KONUŞMA SORUMLULUĞU
Allah’ın (cc) insana verdiği eh büyük nimetlerden ve insanı diğer varlıkların çoğundan ayıran en belirgin hasletlerinden birisi; düşünce ve arzularını dillendirebil- me özelliğinin olmasıdır. İnsanlar, duygularını, hayallerini, taleplerini, faaliyetlerini, kısacası akıllarının ulaştığı her şeylerini dillendirerek ve konuşarak çözümlerler. Bu, insan için tabii bir haldir.
Dilin hareket ettirilişi, tamamen kişinin cüz'i iradesine ve kalbinin durumuna bağlı olduğundan, ifade ettiği her şey, kişinin inancını, duygularını, düşüncelerini ve haleti ruhiyesini ele verecektir. Bu, çoğu zaman böyle olduğu halde, bazen muhatabı aldatmak veya olduğundan başka gösterebilmek için asıl kimliğini saklayıp, başka kimlikle kendisini tanıtmasına da sebep olur. Yani dil, hem gerçekleri ifade etmede, hem savunmada, hem de saldırıda kişiyi tanımlayan ve iyi kullanabilenler için onu, vezirde yapan, rezil de eden en büyük güçlerinden birisidir. O halde dilde asıl mesele, onu iyi kullanabilme beceri ve gücüne sahip olmaktır.
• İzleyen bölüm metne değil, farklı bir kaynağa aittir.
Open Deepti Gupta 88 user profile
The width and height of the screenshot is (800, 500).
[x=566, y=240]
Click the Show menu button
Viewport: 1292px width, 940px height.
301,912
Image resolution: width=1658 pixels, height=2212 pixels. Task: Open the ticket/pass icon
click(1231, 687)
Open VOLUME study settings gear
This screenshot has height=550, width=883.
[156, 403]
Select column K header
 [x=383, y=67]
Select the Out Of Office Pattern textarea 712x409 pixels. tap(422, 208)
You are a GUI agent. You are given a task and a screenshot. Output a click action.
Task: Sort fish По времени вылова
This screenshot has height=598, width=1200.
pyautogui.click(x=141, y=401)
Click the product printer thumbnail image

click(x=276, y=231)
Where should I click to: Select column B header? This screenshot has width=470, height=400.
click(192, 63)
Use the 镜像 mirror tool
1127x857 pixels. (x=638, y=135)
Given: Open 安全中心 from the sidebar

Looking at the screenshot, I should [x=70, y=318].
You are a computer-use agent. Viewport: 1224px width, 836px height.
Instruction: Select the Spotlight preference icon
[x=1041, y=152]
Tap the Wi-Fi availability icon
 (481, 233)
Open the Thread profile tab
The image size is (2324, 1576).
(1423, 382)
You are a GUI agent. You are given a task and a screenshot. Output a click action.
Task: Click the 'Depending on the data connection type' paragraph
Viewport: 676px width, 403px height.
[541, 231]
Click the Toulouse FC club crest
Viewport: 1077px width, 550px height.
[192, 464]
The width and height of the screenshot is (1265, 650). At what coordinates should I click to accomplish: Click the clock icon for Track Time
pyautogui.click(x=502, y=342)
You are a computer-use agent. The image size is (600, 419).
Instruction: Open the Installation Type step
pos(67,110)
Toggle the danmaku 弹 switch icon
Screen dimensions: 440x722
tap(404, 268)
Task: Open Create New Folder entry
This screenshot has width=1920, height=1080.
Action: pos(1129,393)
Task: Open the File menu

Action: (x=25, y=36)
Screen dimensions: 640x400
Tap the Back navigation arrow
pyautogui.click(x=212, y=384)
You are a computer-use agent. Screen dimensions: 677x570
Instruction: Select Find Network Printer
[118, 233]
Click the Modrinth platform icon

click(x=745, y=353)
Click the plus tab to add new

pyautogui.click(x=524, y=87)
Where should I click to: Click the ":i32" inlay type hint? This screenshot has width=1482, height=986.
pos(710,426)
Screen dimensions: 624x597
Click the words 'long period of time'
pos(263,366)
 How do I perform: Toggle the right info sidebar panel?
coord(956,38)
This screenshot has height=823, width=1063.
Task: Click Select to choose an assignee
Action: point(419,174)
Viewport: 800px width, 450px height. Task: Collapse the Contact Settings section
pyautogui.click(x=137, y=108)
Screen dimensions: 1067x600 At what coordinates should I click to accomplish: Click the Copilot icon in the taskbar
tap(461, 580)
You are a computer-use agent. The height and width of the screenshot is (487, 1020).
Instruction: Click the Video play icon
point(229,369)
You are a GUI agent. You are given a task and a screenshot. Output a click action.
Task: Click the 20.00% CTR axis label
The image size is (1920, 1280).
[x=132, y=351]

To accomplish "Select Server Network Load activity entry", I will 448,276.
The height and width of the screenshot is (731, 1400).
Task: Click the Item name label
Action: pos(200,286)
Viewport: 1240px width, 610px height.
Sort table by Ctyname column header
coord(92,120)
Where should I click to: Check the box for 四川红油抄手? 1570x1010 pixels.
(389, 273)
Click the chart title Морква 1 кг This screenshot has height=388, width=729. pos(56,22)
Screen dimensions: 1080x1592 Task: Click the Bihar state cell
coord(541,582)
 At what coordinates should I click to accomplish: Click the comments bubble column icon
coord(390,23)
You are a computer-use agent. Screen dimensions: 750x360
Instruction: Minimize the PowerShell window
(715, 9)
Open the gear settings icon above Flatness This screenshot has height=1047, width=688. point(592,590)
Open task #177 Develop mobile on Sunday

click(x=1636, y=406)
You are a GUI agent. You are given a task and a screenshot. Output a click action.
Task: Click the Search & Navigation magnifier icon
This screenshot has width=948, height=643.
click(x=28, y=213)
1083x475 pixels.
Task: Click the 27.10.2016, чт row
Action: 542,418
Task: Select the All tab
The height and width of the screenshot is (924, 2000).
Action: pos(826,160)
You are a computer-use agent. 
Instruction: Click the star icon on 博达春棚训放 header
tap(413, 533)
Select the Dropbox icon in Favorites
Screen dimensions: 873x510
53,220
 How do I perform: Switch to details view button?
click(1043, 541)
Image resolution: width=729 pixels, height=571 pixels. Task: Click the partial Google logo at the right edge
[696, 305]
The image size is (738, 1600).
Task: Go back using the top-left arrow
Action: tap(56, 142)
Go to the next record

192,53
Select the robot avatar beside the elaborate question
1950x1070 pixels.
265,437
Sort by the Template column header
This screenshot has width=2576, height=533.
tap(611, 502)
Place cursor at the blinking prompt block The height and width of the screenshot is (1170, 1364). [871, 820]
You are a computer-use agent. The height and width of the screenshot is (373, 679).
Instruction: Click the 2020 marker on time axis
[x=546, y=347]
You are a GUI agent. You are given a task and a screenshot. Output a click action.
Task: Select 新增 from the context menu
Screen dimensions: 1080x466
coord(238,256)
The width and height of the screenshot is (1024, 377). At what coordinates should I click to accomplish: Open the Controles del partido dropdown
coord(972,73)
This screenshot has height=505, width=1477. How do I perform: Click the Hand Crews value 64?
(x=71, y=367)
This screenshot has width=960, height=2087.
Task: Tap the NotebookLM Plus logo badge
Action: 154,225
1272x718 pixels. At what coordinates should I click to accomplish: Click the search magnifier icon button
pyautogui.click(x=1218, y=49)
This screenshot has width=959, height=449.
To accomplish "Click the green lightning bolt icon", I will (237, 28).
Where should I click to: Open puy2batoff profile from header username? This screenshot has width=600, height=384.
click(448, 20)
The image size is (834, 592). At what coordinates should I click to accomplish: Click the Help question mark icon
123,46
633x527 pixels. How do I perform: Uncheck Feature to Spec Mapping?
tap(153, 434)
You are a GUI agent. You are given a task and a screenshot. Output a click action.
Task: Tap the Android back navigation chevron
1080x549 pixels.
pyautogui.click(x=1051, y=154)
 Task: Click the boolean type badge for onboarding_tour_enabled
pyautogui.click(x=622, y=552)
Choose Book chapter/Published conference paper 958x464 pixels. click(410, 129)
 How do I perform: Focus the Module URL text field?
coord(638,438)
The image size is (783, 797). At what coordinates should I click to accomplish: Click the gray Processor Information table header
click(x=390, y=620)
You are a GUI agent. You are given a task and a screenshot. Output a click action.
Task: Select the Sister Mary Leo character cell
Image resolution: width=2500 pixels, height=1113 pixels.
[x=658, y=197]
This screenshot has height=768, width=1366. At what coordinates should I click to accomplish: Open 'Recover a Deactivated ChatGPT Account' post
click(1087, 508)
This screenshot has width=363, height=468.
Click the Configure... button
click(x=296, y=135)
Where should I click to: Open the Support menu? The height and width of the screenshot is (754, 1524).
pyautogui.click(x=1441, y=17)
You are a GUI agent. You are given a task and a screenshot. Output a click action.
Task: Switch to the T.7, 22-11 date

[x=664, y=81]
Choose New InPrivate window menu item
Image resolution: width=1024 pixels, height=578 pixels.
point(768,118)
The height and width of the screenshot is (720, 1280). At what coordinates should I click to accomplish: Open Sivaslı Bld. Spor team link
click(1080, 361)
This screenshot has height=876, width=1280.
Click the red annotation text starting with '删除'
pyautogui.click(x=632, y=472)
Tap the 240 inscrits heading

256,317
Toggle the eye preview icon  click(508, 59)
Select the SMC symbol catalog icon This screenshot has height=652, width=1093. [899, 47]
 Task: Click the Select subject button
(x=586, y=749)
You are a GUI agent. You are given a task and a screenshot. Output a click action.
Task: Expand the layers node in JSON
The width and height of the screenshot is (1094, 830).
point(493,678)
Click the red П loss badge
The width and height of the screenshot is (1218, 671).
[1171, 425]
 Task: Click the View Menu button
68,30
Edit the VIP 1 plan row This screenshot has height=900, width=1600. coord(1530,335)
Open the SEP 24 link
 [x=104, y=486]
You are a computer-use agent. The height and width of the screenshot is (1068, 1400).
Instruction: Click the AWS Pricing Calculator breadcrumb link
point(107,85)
Onu iyi kullanıp hakkıyla değerlendirebilenler, yine onun sayesinde kurtuluşa ereceklerdir. Allah Rasulu nün (sav) şu veciz ifadesi, insanın kurtuluşunda ve cennete dahil edilişinde dilin fonksiyonunu ne güzel ifadelendirmiştir
"Her kim ki, diline ve tenasül organına kefil olur, haramda kullanmayacağına dair Allah'a (cc) söz verirse, ben de onun için cennete kefil olurum."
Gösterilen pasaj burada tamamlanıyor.